Der Zeitpunkt für ONE war also denkbar günstig gewählt. Beide genossen sowohl Status in der Szene als auch Bekanntheit in der Pop-Welt. Nach gutem Anlauf mit "Monstershit" folgte dann mit "All 4 One" der große Run auf die Charts (Single #3). Ergebnis: Konzert-Live-Übertragung von Viva, Auftritt bei TV Total und am Ende (bis dato) nur ganz knapp an Gold vorbei. Der im selben Jahr von Eko los getretene Abrechnungs-Beef lenkte zudem auch Monate nach Veröffentlichung noch die Aufmerksamkeit auf Savas und somit auch ONE.

Fazit: TOP

Timing, Erfolg, Qualität: Hier stimmte alles.


New Yorks Next Generation           


Jae Millz, JR Writer, Papoose, Ransom: Vor einiger Zeit noch wurde jeder von ihnen mindestens ein Mal als dieser eine Typ bezeichnet, der New York wieder zurück bringt. Dieser eine Typ, auf den der Rotten Apple nun seit gefühlten Ewigkeiten wartet. Unzählige Videos von unzähligen Battles beherbergen die zahlreichen Online-Videotheken und auch auf den Mixtapes sind die Scharen ambitionierter YouTube-Spitter im Überfluss vertreten.

Das Problem: Mit ihren siebenminütigen Marathon-Raps bringen sie jeden anderen MC in Verzückung, die breite Masse an Candy Shop-gezeichneten Gelegenheitshörern kann mit derartigen Style-Exkursionen allerdings nichts anfangen. Die Verkäufe bleiben aus und NYs Next Generation darf weiter am Block spucken.
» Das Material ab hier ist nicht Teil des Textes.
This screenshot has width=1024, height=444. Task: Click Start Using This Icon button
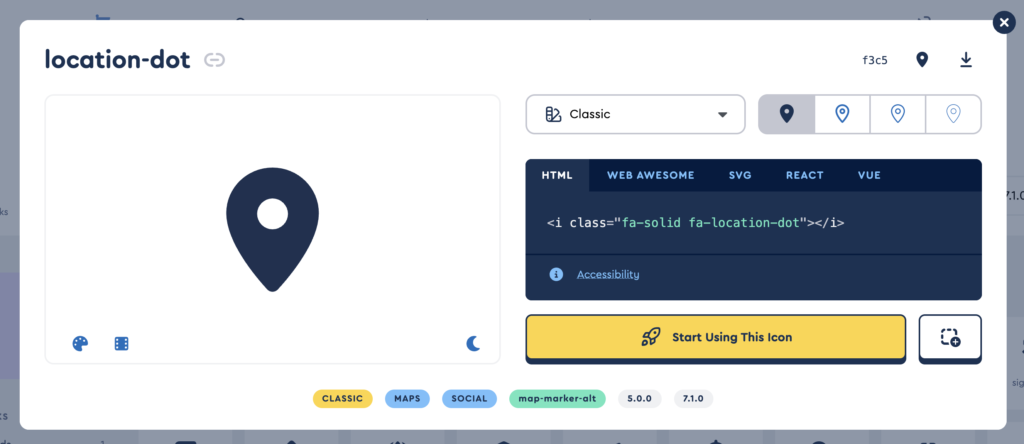click(715, 338)
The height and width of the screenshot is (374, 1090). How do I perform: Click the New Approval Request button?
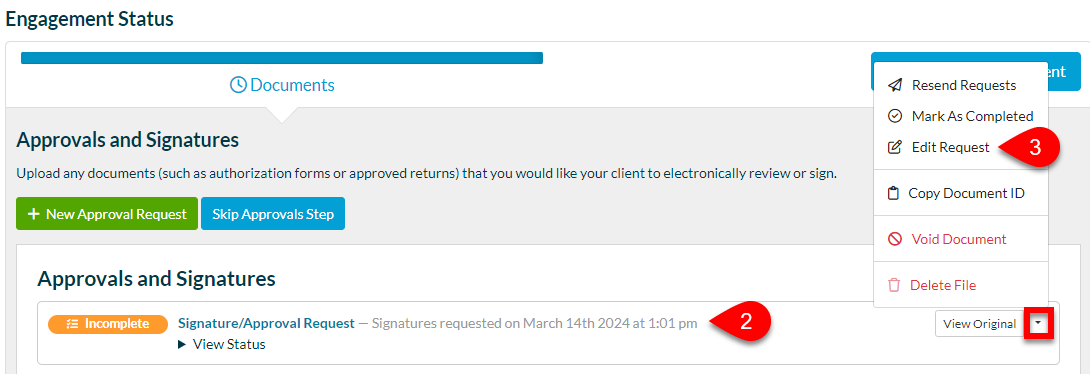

Einzig Mims kann momentan auch außerhalb der Stadtgrenzen Erfolge feiern, wird aber schon vor Veröffentlichung einer zweiten Single als One Hit Wonder abgestempelt.

Fazit: FLOP

Bis jetzt konnte sich keiner der neuen Yankees in der Öffentlichkeit durchsetzen. Papoose bekam zwar einen Millionen-Deal bei Jive, bleibt uns aber nach wie vor ein Album schuldig. Abwarten.